Several times I pored through my entire stash only to realize what I had been doing all those years, it finally caught up to me!  This led to a change in my evil ways, a gargantuan stash busting project, and (surprise!) fabric shopping for half-metre and bigger cuts.  Although for 2011 one of my watchwords is use what you have.

Have also resolved to be more attentive to thread.  Valdani is my favourite, and I do use what I have!  Actually had to buy a second spool of Gem Symphony when Andrea Hamilton was quilting my Shattered Angles quilt.  I look on Valdani as chocolate minus the calories.

Cindy Scraba is another amazing Island lady.  Her knowledge of threads is astounding.  Trivia:  Egyptian cotton is in the process of being protected legally, just like champagne in France.   It is so superior and they need to protect it.

Cindy sells Superior thread and I’ve started tracking in the catalogue what I have in the different lines.  The catalogue is great because it tells you which thread to use in every situation.

At the Guild retreat, I won a sample set of Wonderfil threads.

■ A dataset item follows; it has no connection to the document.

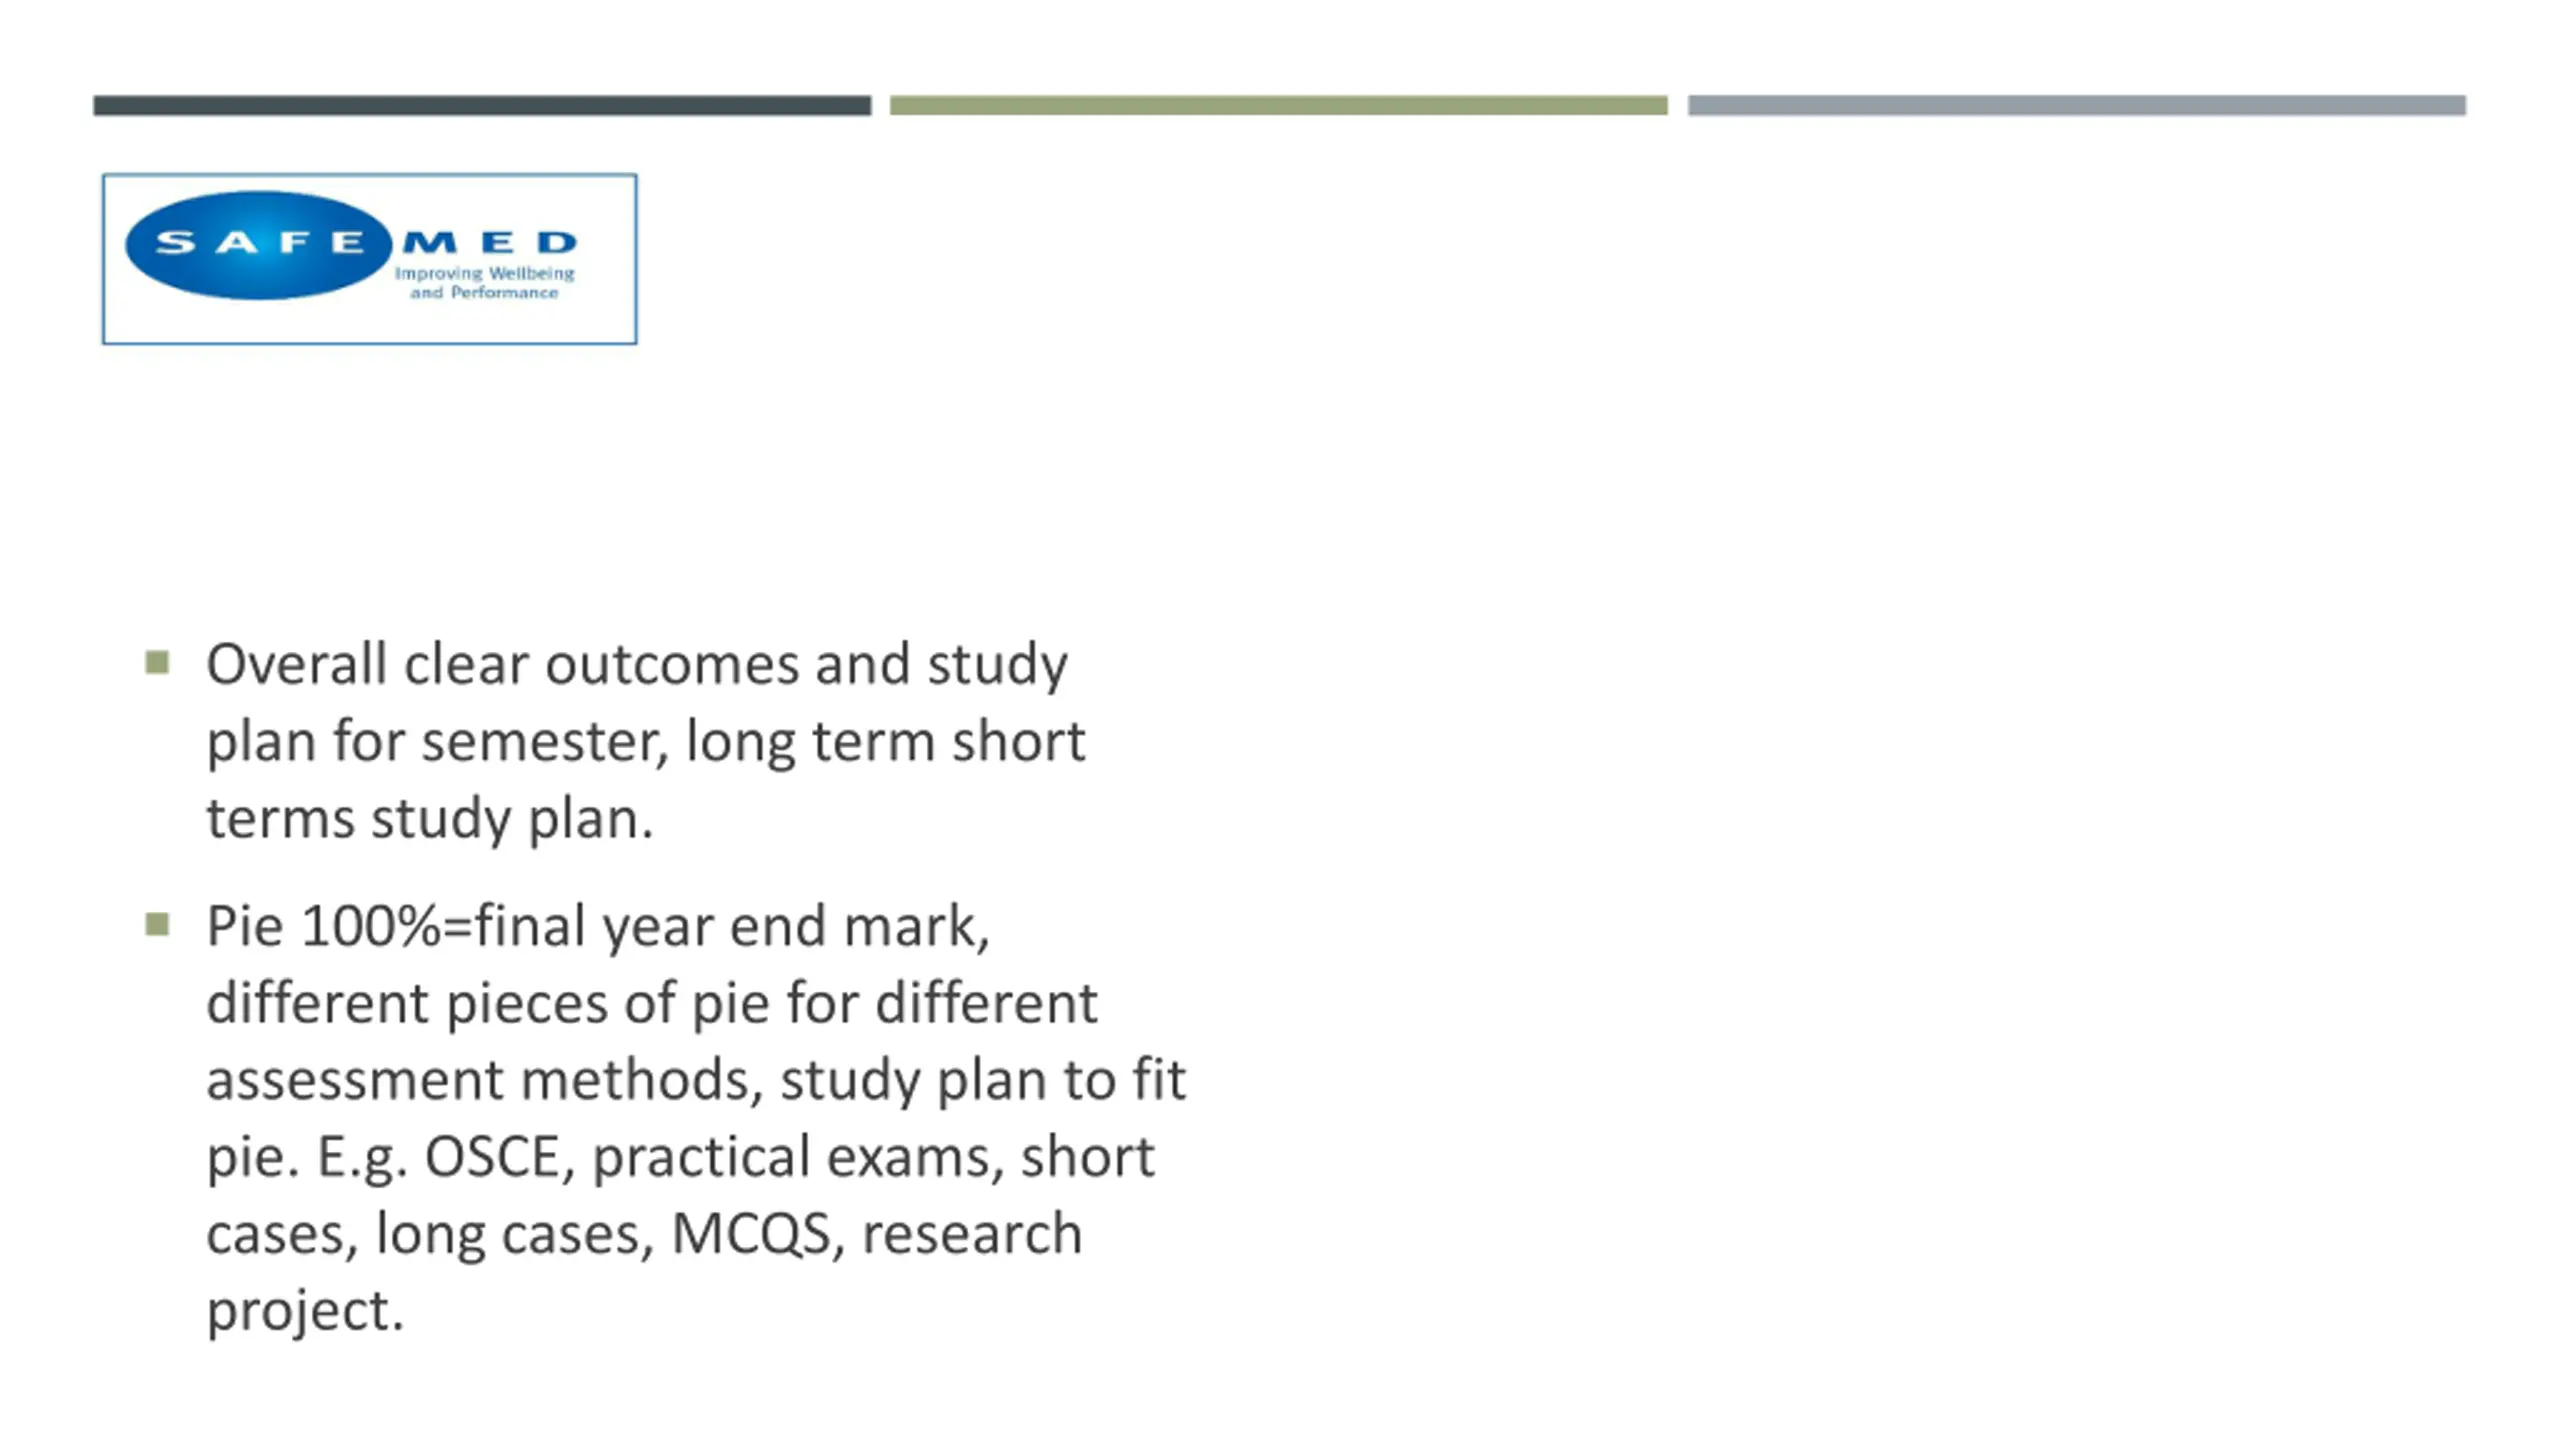
Task: Click the line 'assessment methods, study plan to fit'
Action: click(x=696, y=1081)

And I still have threads from my grandmother’s store that go back to the forties — on wooden spools with names for the colours.  They live in a case designed and built by my grandfather.  I use them for basting and minor embellishments.  After all this time I don’t trust them for anything that has to stay together.  But back then thread colours had names, not numbers, like Apple Green, Mauve, Primrose.